Project Leader

Robert Hueter

Robert Hueter

Who I am

‘Growing up in the Jacques Cousteau era, I believed that marine biology was the future for someone interested in science,’ explains Bob Hueter. ‘My fascination with Cousteau’s explorations led me to take up diving at a young age. Spending summers on the south-east Florida coast, I snorkelled the local reefs and would watch and listen to the undersea life for hours – the myriad colours and forms, the sounds of barnacles closing and fish crunching on the reef. It was magical, and so perfect because all the living organisms were so well adapted to their environment. On those dives, my innate affinity for science came together with an acquired passion for understanding how life in the sea works. That was almost 50 years ago, and I have been a marine biologist ever since.
‘BSc and MSc degrees at the University of Miami (UM) in biology and marine biology and a PhD in zoology at the University of Florida prepared me well for a life of scientific study. As an undergraduate intern at a lab on UM’s marine campus I studied vision in sharks. That got me hooked and I have been researching sharks and their cartilaginous relatives ever since. Early lab work on the physiology of sharks was matched by field studies of their behaviour and ecology. In the late 1970s and early 1980s I tagged sharks from New England to Bermuda and the Bahamas. Thousands of sharks, long days working fishing gear, sailing before hurricanes – it was all so alive and inspiring.
‘When I came to Mote Marine Laboratory in 1988, I found a place as alive as the sea itself. It was like a research ship on land, everyone with a passion to explore new waters. In 1991 the designation of Mote as the US Center for Shark Research enabled us to achieve new heights in our studies on sharks, skates and rays, including their relationship with human society. All this has led me to assist Kim and her team in their study of the spotted eagle ray. We must save this species for future generations because we must save the ocean itself. I believe the best way to do that is with good science and a caring spirit.’

Where I work

Our conservation project on the spotted eagle ray Aetobatus narinari is providing much-needed information about its life history, abundance, behaviour, population structure and critical habitat in the Gulf of Mexico and western Caribbean Sea, as well as about the impacts of fisheries on the species.

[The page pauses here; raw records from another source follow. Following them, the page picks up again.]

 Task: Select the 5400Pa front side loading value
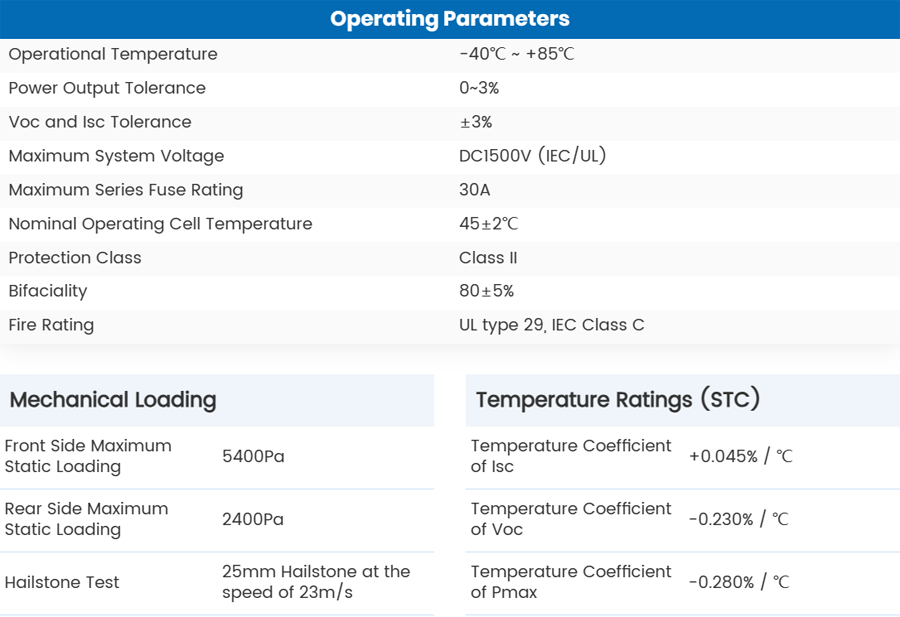point(253,456)
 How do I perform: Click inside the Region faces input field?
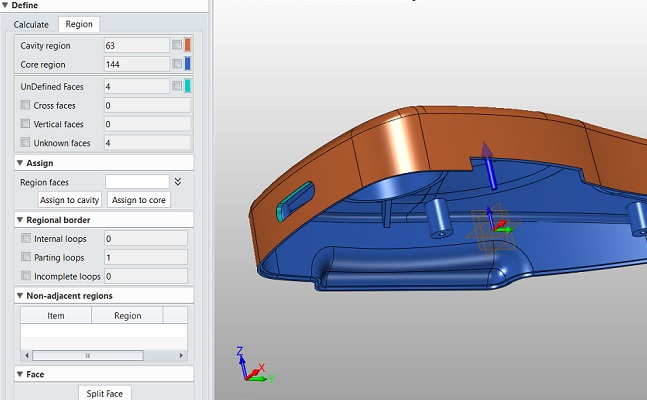click(137, 182)
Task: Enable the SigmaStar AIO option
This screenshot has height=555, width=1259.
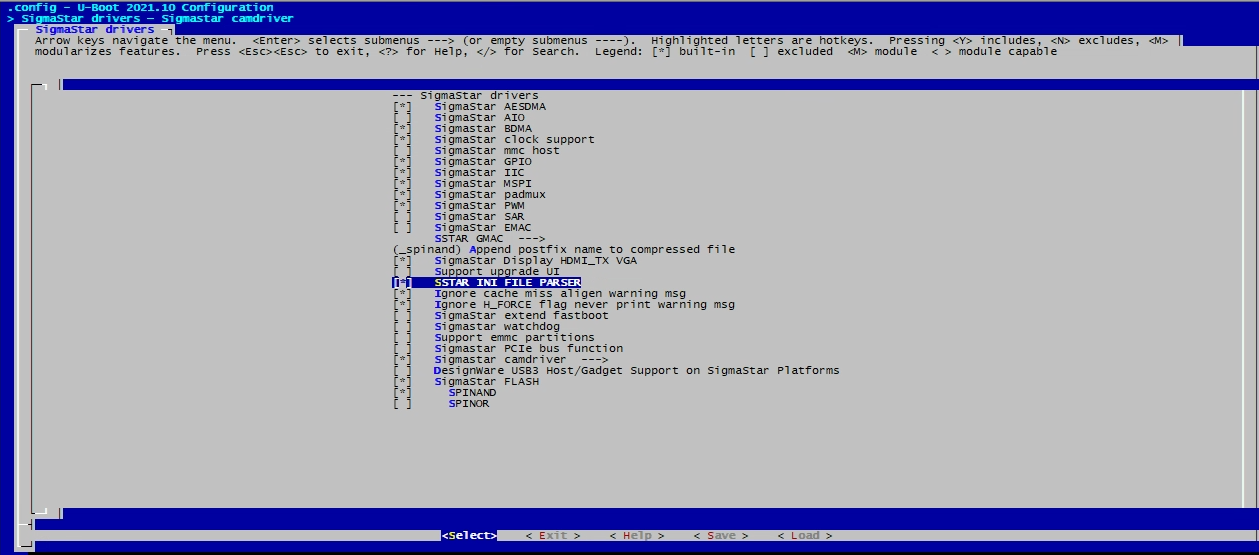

In some parts of the world, including Mexico and Cuba, these rays are targeted by fisheries or taken as by-catch.

We at Mote are working with academic institutions in Mexico (ECOSUR) and Cuba (University of Havana), bringing students from both nations to our field site in Florida and collaborating in all three countries to study and protect this ray. Our public outreach and education programme engages students on several levels, using exhibits on spotted eagle ray conservation, video productions, teacher training and media interviews.

What I do

The spotted eagle ray’s extremely low fecundity (one to four pups per litter) and vulnerability to fisheries have led to an IUCN listing as Near Threatened with a decreasing population trend. We are filling the gaps in research data needed to protect the species and build international bridges for its conservation.

Our work involves aerial, on-water and fisheries surveys, tag-and-release in the wild, international exchanges and training, and public outreach and education. We are discovering, among other things: fluctuations in the spotted eagle ray’s seasonal and annual abundance; growth rates and size at maturity; reproductive biology, including mating and pupping; genetic stock structure; and fisheries characteristics and landings. Our project addresses urgent concerns about the ray’s biology and status in the Gulf of Mexico and Caribbean Sea and serves as a model for collaborative study and protection of this and related species worldwide.